漢検2級の「熟語の構成」は、二字熟語がどのような組み立てでできているかを型で判別し、選択肢の記号を選んで答える問題です。手で漢字を書く記述式が中心の2級の中では、書けなくても知識だけで解けるため、対策時間あたりの得点効率が高い分野です。

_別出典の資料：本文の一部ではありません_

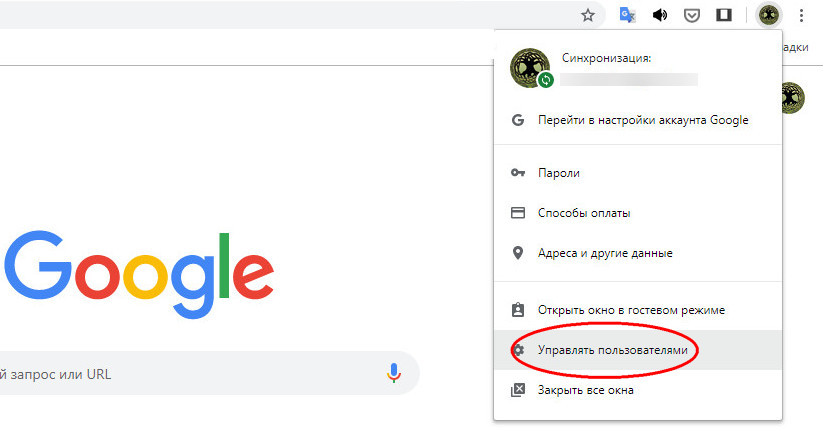The width and height of the screenshot is (823, 428).
Task: Open Google account settings (Перейти в настройки аккаунта Google)
Action: pyautogui.click(x=642, y=120)
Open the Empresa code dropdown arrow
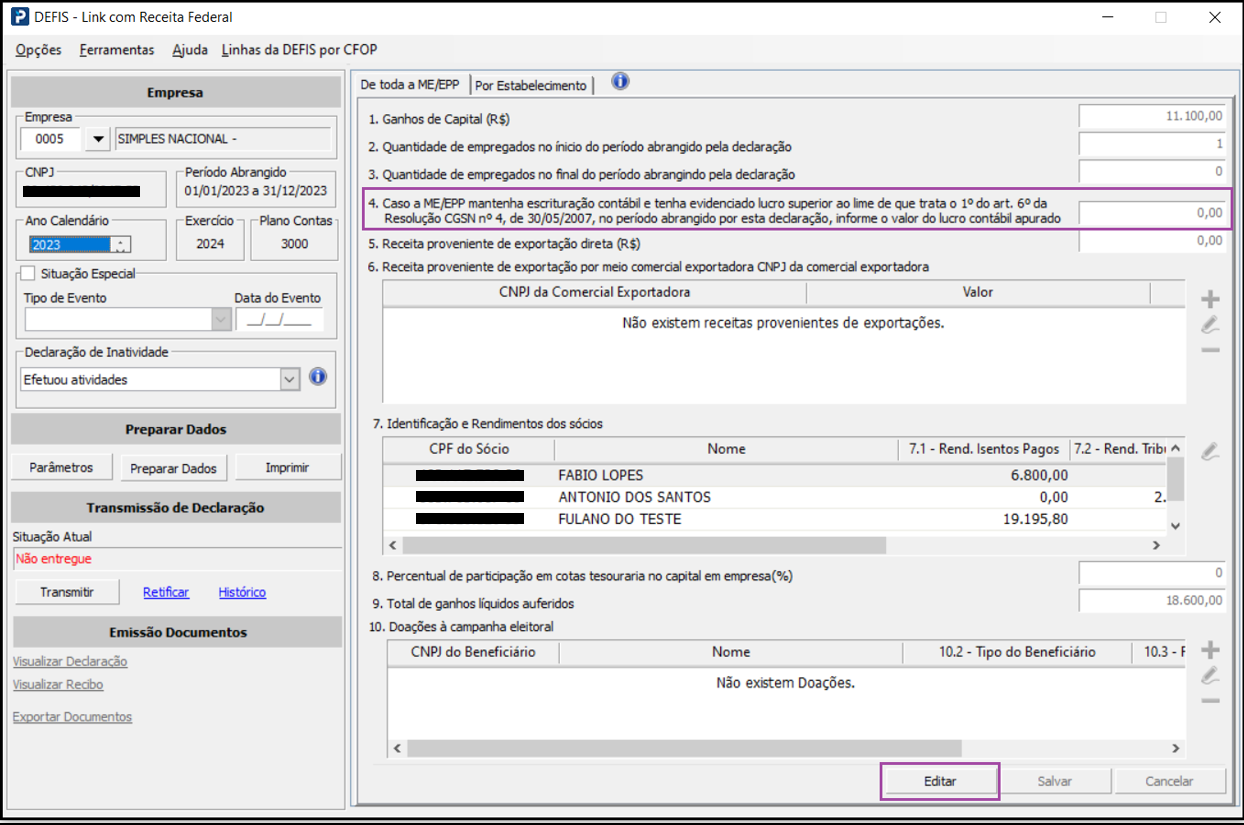The height and width of the screenshot is (825, 1244). [97, 140]
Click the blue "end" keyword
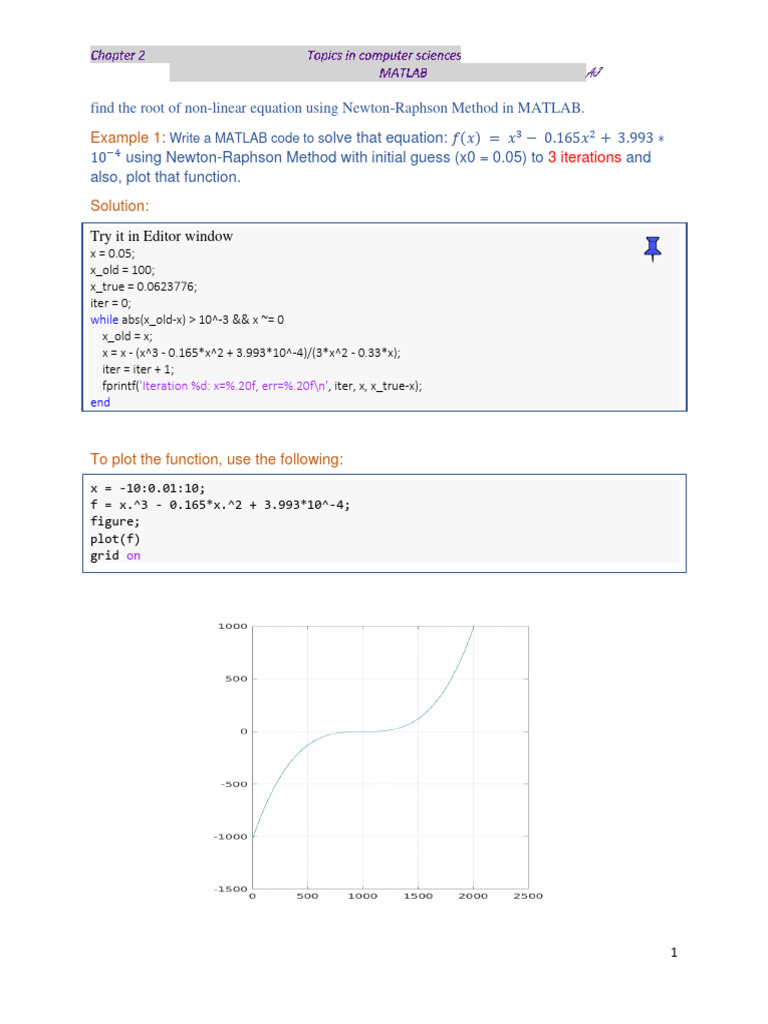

本記事では、同義・対義・修飾・目的・主述の5パターンを見分ける手順を、漢字一字の意味と品詞に注目する方法とともに具体例で整理します。判断に迷う「修飾」と「目的語」の区別、頻出熟語のパターン別リストまで、このテーマに絞って解説します。
熟語の構成5パターンの見分け方
熟語の構成とは、二字熟語を組み立てる上下の漢字が、どんな関係で結びついているかを示す型のことです。2級で問われるのは主に次の5つです。①似た意味の漢字を重ねた同義(並立)型、②反対・対応の意味を重ねた対義型、③上の字が下の字を修飾する修飾型、④下の字が上の字の目的語・補語になる目的型、⑤上の字が主語・下の字が述語になる主述型です。
具体例で見ると、同義型は「増加」「河川」「岩石」のように、増と加、河と川がほぼ同じ意味を表します。対義型は「増減」「送迎」「明暗」のように、増える⇔減る、送る⇔迎えると反対の字が並びます。修飾型は「青空(青い空)」「急流(急な流れ)」のように、上の字が下の字を説明します。

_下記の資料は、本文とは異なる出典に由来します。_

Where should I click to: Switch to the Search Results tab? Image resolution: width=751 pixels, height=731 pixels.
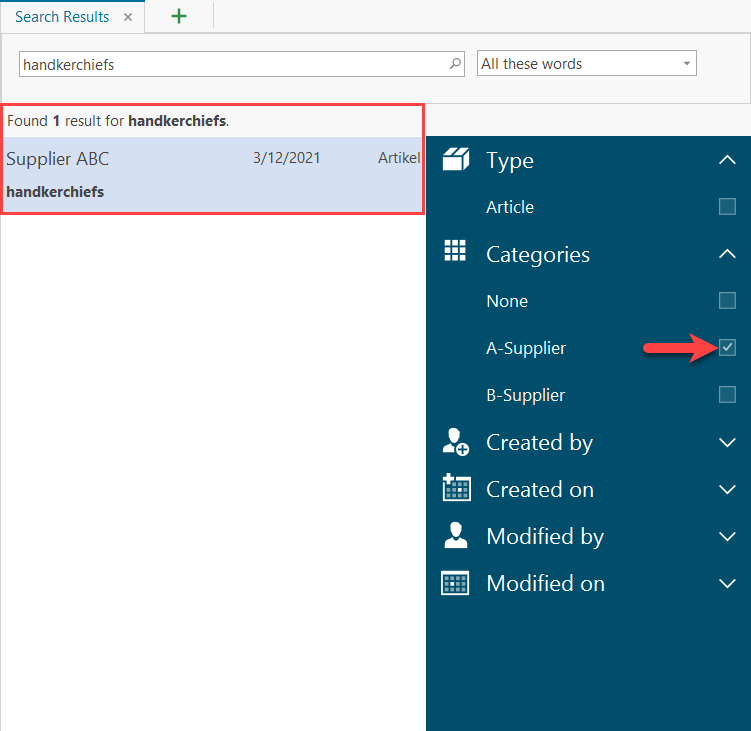[62, 17]
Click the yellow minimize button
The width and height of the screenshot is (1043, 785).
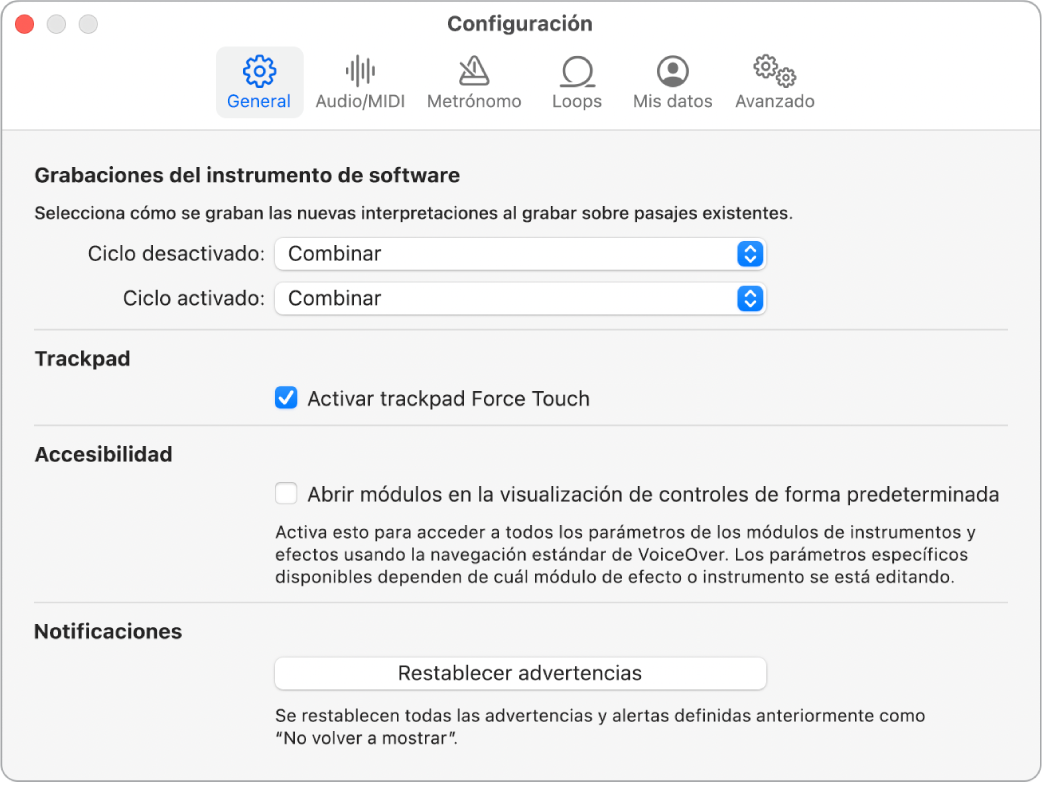tap(56, 24)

目的型は「読書(書を読む)」「登山(山に登る)」のように、下の字から上の字へ返って読むと意味が通ります。主述型は「地震(地が震える)」「日没(日が没する)」のように、上が主語・下が述語の関係になります。なお漢検では「不・無・非・未」で始まる打消し型(不明・無害など)も出題されるため、5パターンに当てはまらない語はこの型を疑うと取りこぼしを防げます。
漢字一字の意味と品詞から構成を絞り込む
構成を正確に判別する第一歩は、上下それぞれの漢字一字の意味を先に確定させることです。関係を先に推測してしまうと、字の意味を都合よく歪めて誤答につながります。まず各字を単独で訓読みや平易な意味に置き換え、そのうえで二字の関係を判定する、という順番を徹底します。